Filter the entries that follow, copying every line in which the word "will" appears.

[Collected data entries]
==========

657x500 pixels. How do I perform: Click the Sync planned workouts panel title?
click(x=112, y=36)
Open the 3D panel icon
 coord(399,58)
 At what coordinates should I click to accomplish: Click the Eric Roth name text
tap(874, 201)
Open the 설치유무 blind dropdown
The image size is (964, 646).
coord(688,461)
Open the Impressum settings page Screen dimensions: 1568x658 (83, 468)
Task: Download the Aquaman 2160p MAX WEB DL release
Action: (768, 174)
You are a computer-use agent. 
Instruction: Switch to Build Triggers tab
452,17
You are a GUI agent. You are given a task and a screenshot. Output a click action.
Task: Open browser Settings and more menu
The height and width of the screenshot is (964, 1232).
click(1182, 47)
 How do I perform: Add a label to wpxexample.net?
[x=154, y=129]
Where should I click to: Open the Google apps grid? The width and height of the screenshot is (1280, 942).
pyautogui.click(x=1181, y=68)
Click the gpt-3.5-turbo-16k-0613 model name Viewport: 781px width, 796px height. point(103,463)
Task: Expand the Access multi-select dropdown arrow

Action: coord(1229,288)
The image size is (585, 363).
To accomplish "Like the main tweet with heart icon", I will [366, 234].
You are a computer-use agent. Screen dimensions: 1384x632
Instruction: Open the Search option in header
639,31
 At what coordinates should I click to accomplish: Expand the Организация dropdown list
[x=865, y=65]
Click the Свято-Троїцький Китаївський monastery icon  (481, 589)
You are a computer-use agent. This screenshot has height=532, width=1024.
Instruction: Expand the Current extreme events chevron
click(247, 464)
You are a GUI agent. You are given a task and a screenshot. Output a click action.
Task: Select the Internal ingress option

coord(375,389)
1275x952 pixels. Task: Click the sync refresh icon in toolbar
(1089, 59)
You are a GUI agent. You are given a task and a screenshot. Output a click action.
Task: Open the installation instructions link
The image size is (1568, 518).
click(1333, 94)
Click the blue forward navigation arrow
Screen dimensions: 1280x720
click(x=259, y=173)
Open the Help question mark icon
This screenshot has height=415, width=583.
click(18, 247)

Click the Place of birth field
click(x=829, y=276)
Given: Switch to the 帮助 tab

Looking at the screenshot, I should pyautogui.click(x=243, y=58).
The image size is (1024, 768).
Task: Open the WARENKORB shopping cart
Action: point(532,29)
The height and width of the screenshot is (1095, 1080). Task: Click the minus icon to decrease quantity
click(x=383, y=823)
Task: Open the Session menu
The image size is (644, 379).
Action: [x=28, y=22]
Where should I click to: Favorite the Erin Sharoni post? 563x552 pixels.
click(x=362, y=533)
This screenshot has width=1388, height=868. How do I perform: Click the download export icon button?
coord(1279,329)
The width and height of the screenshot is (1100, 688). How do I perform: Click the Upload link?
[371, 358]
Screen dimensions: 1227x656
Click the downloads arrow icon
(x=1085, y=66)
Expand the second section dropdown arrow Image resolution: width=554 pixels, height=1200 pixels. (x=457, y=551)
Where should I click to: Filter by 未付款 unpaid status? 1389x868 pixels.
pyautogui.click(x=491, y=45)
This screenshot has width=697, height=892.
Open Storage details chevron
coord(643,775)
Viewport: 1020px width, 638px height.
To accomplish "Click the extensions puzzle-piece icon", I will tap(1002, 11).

==========

# EXERCISE ANSWER
To accomplish "Like the main tweet with heart icon", I will [366, 234].
To accomplish "Click the extensions puzzle-piece icon", I will tap(1002, 11).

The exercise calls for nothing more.